Votre question se réfère au problème délicat du diagnostic de la maladie rhumatismale en cause. Votre médecin n'a apparemment pas pu arriver à un diagnostic de certitude puisqu'il vous a dit « qu'il ne pouvait rien faire tant que la maladie ne s'était pas déclarée ». La maladie ainsi évoquée par votre médecin est vraisemblablement une polyarthrite, dont il n'a pas eu la preuve par les examens de laboratoire (lesquels ?).

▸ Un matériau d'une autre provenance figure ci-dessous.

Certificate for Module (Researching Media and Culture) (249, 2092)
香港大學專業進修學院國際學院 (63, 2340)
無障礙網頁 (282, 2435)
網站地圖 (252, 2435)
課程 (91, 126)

En relisant votre description, je retiens que vous nous parlez uniquement de douleurs, dans l'ordre chronologique au niveau des genoux, puis des poignets, des hanches, de la nuque. Vous ne parlez pas d'enflures, de chaleurs, de limitation fonctionnelle. Une polyarthrite peut effectivement commencer dans les suites de la ménopause, mais il me paraît peu vraisemblable qu'elle se manifeste dès la première année par des douleurs des hanches et de la nuque, il est peu vraisemblable également qu'elle atteigne de façon symétrique les grosses articulations sans toucher comme c'est l'habitude les petites articulations des mains et des pieds.

Il existe bel et bien un faisceau d'arguments cliniques qui permettent un diagnostic de polyarthrite :

  1. constatation objective d'arthrites prolongées, touchant au moins trois articulations aux régions articulaires, avec enflure, épaississement synovial, épanchement de type inflammatoire
  2. raideurs douloureuses à prédominance matinale
  3. localisation préférentielle sur les petites articulations des mains et des pieds
  4. tendance à la symétrie
  5. anémie hypochrome
  6. vitesse de sédimentation élevée.

Il faut noter que la recherche du facteur rhumatoïde dans le sang est souvent décevante : ce test se positive tardivement et une réponse négative n'exclus donc pas le diagnostic. L'analyse dont vous parlez se réfère-t-elle à la vitesse de sédimentation ou au facteur rhumatoïde ?

S'il n'y a réellement pas de constatation objective d'arthrites et si la vitesse de sédimentation est normale, il faudrait encore envisager le diagnostic de fibromyalgie.

Je répète que, en l'absence d'un diagnostic de certitude, il n'est pas possible d'entreprendre un traitement de fond d'une polyarthrite suspectée.

Je comprends tout à fait que votre médecin se limite à la prescription d'anti-inflammatoires et d'antalgiques.